Mathematical Problems in Engineering

Mathematical Problems in Engineering / 2018 / Article
Special Issue

Mathematical Theories and Applications for Nonlinear Control Systems

View this Special Issue

Research Article | Open Access

Volume 2018 |Article ID 9612749 | https://doi.org/10.1155/2018/9612749

Ercan Köse, Aydın Mühürcü, "Comparative Controlling of the Lorenz Chaotic System Using the SMC and APP Methods", Mathematical Problems in Engineering, vol. 2018, Article ID 9612749, 9 pages, 2018. https://doi.org/10.1155/2018/9612749

Comparative Controlling of the Lorenz Chaotic System Using the SMC and APP Methods

Academic Editor: Xinkai Chen
Received04 Sep 2018
Revised16 Nov 2018
Accepted22 Nov 2018
Published06 Dec 2018

Abstract

The Lorenz chaotic system is based on a nonlinear behavior and this causes the system to be unstable. Therefore, two different controller models were developed and named as the adaptive pole placement and sliding mode control (SMC) methods for the establishment of continuous time nonlinear Lorenz chaotic system. In order to achieve this, an improved controller structure was developed first theoretically for both the controller methods and then tested practically using the numerical samples. During the establishment of adaptive pole placement method for the Lorenz chaotic system, various stages were applied. The nonlinear chaotic system was also linearized by means of Taylor Series expansion processes.
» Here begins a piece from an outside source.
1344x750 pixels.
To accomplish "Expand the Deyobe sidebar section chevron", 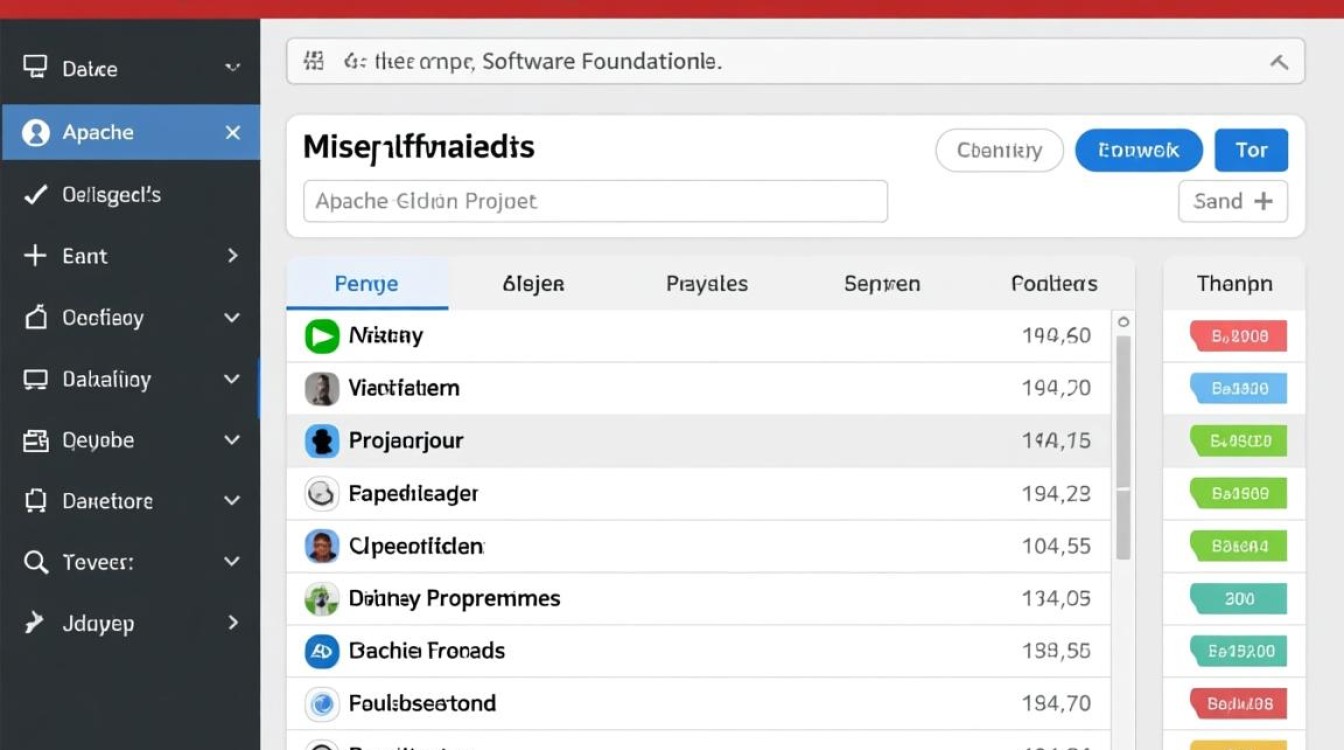I will 232,440.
In addition, the feedback matrix of the adaptive pole placement method was determined using linear Jacobian matrix. The chaotic system reached an equilibrium point by using both the SMC and adaptive pole placement methods; however the simulation results of the SMC had better success than adaptive pole placement control technique.

1. Introduction

Several studies have been conducted to analyze and control the chaotic structure since it has been found [14]. These studies are mainly focused on obtaining different chaotic structures, development process in the fields of applications on chaotic structures, and controlling the chaos with different procedures [5].

Lorenz, Chua, Rössler, Rikitake, Rucklidge, Chen, Lü, and Genesio developed the most important chaotic systems. These systems were applied to many control methods, such as OGY [6], nonlinear feedback control [7], delay feedback control [8], sliding mode control [9], switching control [10], fuzzy sliding mode control [11], and adaptive backstepping control [12].
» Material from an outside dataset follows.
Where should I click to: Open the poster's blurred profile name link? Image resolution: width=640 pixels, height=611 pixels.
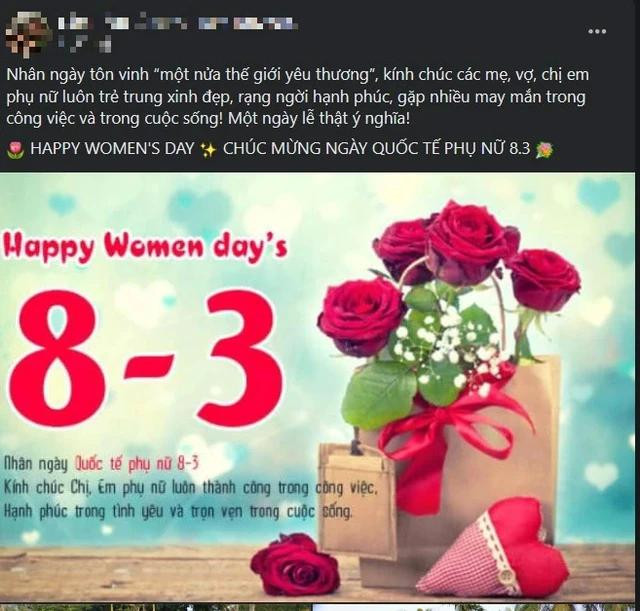point(178,22)
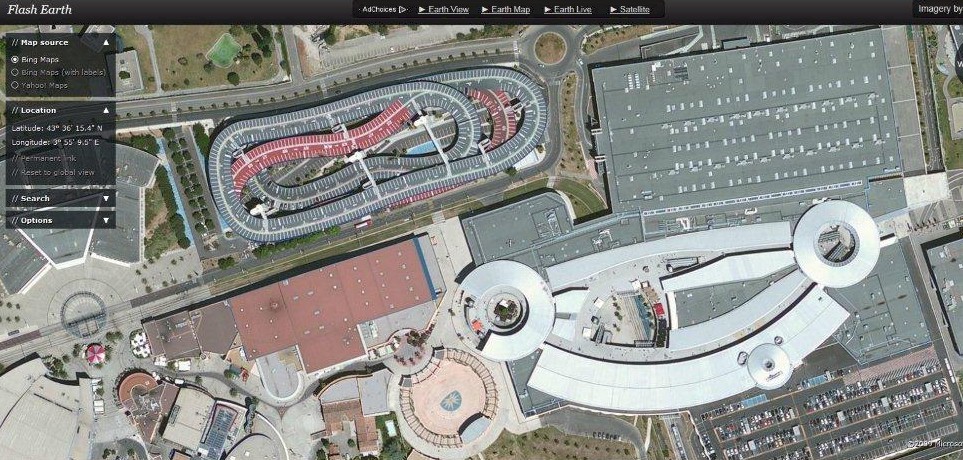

Chaos is illustrated by nonlinear behaviors; therefore SMC technique can be used to control of the chaotic systems. SMC technique has been used by many different system controls, such as robotic, mechatronic, machine driver, chemical processes, wind turbine systems, and DC/DC converter [13].
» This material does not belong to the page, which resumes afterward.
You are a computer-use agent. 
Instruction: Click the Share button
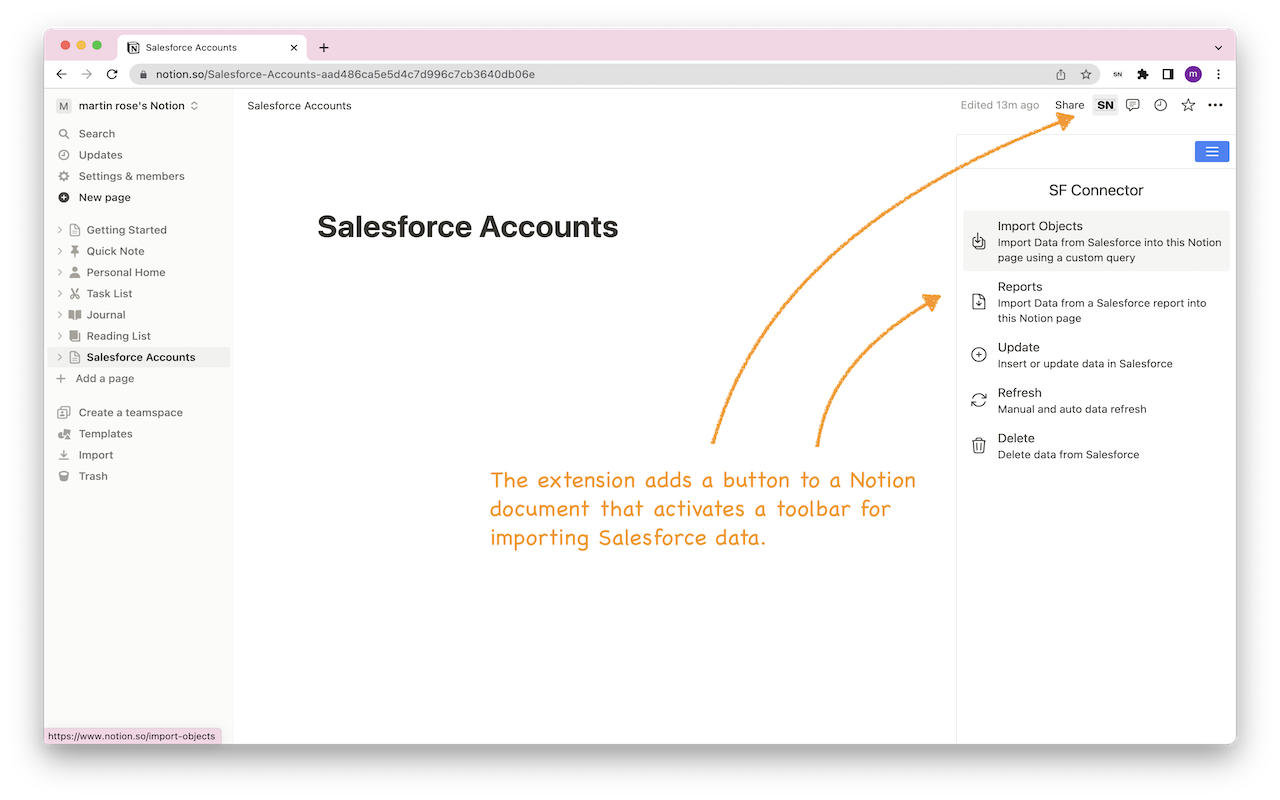(x=1069, y=105)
The structure of the SMC must be known in order to understand the applications of the SMC technology. SMC has two different stages known as reaching and sliding phase. Firstly, a proper slip surface is the choice for the sliding mode technique. Switching technique forms the basic structure of SMC. In contrast to the switching ratio ideal, SMC is limited by physical reasons. The most important problem in these systems is chattering which is caused by fast switching. Switching functions such as relay, sigmoid, saturation, hysteresis-saturation, and hyperbolic functions could be used to reduce the chattering level [13, 14].

Abundant literature is available regarding the linearization considered as an important method for controlling of nonlinear systems. One of the most important studies about time-invariant systems linearization was conducted by Khalil [15]. Another study also addressed the problem of approximate linearization of a nonlinear control system [16].

The adaptive pole placement-based controller technique is another important method used in this work. A zero equilibrium point was selected for APPM. The system which is nonlinear is linearized around this point, and required feedback vector is obtained from Taylor’s series.

The applications of the pole placement-based controller techniques were examined in literature. Some of important applications related to this topic are as follows. Chilali and Gahinet have presented a novel LMI characterization for general convex subregions of the complex plane and proved its practicality for H∞ synthesis with closed-loop pole clustering constraints [17]. Another study presented a PPM using both the improved Jacobian and the corresponding system transfer function matrices [18].

On the other hand, the control of chaotic systems with nonlinear behavior has become an important engineering problem recently. At the same time, chaotic systems have been widely used to explain the events and systems involving nonlinear behaviors such as Lorenz’s description of weather events. In addition, chaotic systems provide a very important infrastructure for encrypting and sending electronic data that are widely used in communication systems. The aim of this study is to present a different approach to control the chaotic system of Lorenz, which is one of the basic studies for chaotic systems. The performances of two different control methods to accomplish this aim have been compared. The results of such comparisons would be a good example of the application of new control techniques on chaotic systems. It will also give a different approach to the chaotic structures used industrially.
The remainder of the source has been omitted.